In today’s polymorphous, perverse, pornographic popular culture, Nymphomaniac fits right in, no lubricant necessary. It’s not art that calls forth idealism or beauty, but neither does our culture at large. Nymphomaniac is intellectually and emotionally challenging, at times disturbing, and ultimately transgressive. The graphic sexuality of the movie, which utilized real “sex doubles,” only reflects the graphic sexuality of our times. We get the art we deserve.
But the work itself is not pornography in the ordinary sense. Yes, the film portrays a lot of sex, and that sex is every bit as debased as pornography. But Nymphomaniac is no more pro-sex than Requiem for a Dream is pro-drug. The purpose of the film is not to get you off. Rather the opposite. It is so depraved and repulsive that it functions as an argument for celibacy.
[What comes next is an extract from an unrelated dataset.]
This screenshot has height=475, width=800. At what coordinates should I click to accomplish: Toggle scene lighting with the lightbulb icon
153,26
For example, there is nothing titillating about watching the saggy, paunchy, and menopausal grimacing in orgasm. Nor is the film’s relentless depiction of unfolding tragedies and cathartic emotional outbursts. Uma Thurman’s screaming confrontation with her cheating husband and his paramour, as her children bear witness to the breakdown, is genuinely hard to watch. Likewise Joe’s delirious and incontinent father’s slow, agonizing death in a hospital bed. The breakdown of Joe’s marriage is another of the tragedies that Trier depicts with such relish, especially in his “depression trilogy” (AntiChrist, Melancholia, and Nymphomaniac).
Sexuality was Joe’s means to escape her own existential problems, and hooking up became every bit as addictive as heroin. But Joe refuses to sleep with Seligman at the film’s conclusion. She presumably kills him, but the purity of his virginity, his sacredness in his role as “priest,” and as a man of the higher calling of the mind, is left untainted by her profane nature. By murdering Seligman, Joe keeps the old tribal taboo of the separation of the sacred and profane intact, thereby redeeming the world. This ending — in which Seligman acts completely outside his character, presumably incensed with a mad desire inspired by Joe’s debauched tales — comes off as completely unrealistic and sloppily scripted, but didactic.
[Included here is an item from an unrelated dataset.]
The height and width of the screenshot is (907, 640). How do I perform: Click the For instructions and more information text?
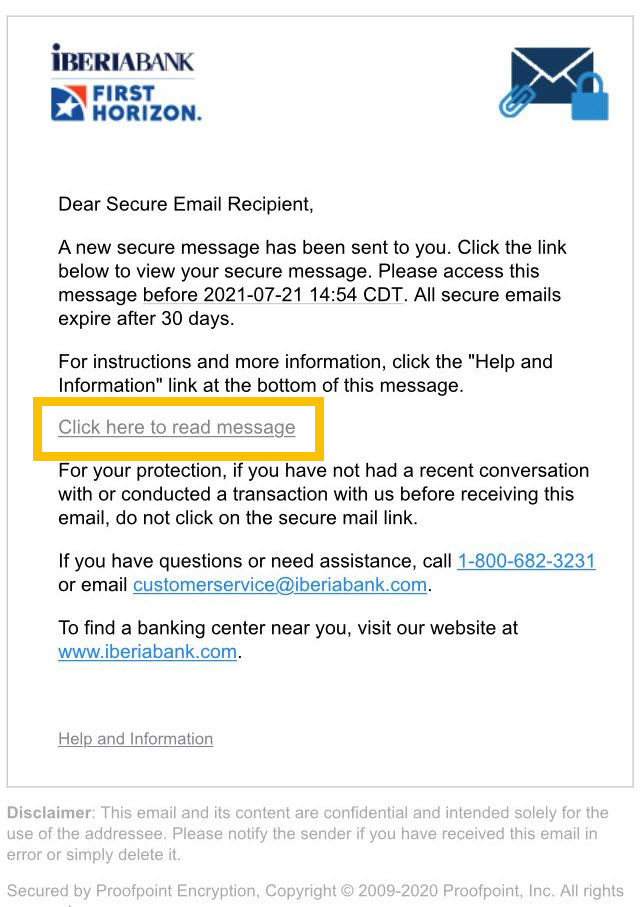(x=306, y=373)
While von Trier himself comes off as a snarky art school egomaniac — his production house has dabbled in real “pornography for women,” and he has the word “FUCK” tattooed rebelliously on his knuckles — this self-indulgent P.O.S. actually makes some decent films. Well, films we deserve anyways.
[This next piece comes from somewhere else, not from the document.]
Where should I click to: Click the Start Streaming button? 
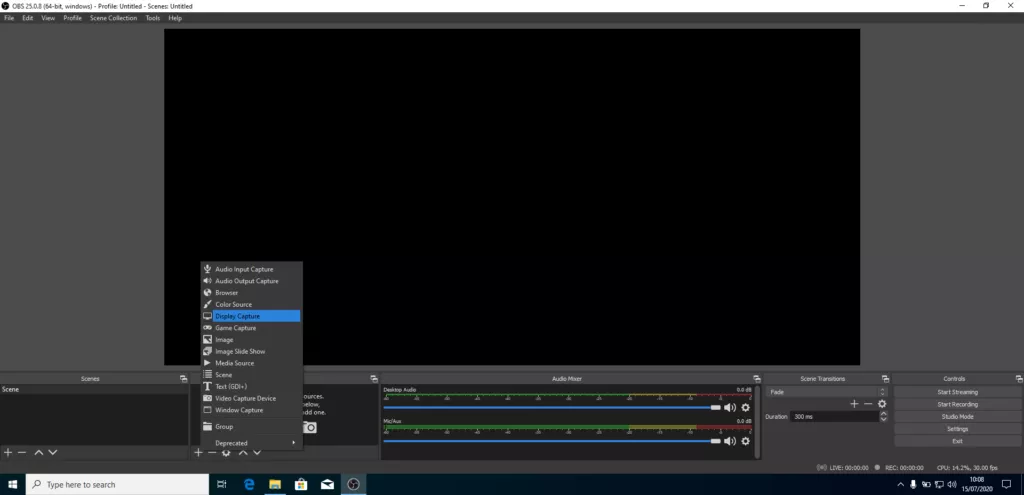(x=957, y=392)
1. Making one Turkish blogger quip, “Las von Trier I wish my country was as free as your mind.”
Therefore, having a “free mind” is equated here with sexual promiscuity (artistic or otherwise) as one “enlightened” bastion of liberalist tolerance; much like having “an open mind” means pretty much the same thing. Or being “reactionary” meant opposing the scientific evolution of society according to Marxist materialism. I mean you don’t want to be a “square,” or a “vanilla” or a “fascist” do you? Often the left, whether militantly political or repugnantly social, conjures up these pejorative distinctions to cripple those who differ from their enlightened perspective.
(It is probably not a coincidence that the pejorative term “vanilla” used by the GLTGB, BDSM, and the general hypersexualized crowd against traditional/conventional types of sexuality and coupling has a racial connotation to it. I mean, you don’t want to be “white” do you?)
2. Contrasted with Scorsese’s same-year Hollywood stylized glorification of the Jewish bacchanalia cult of unregulated stock-market manipulation and profiteering in The Wolf of Wall Street (2013), von Trier’s Nymphomaniac comes off as masterful as a Shakespearean tragedy.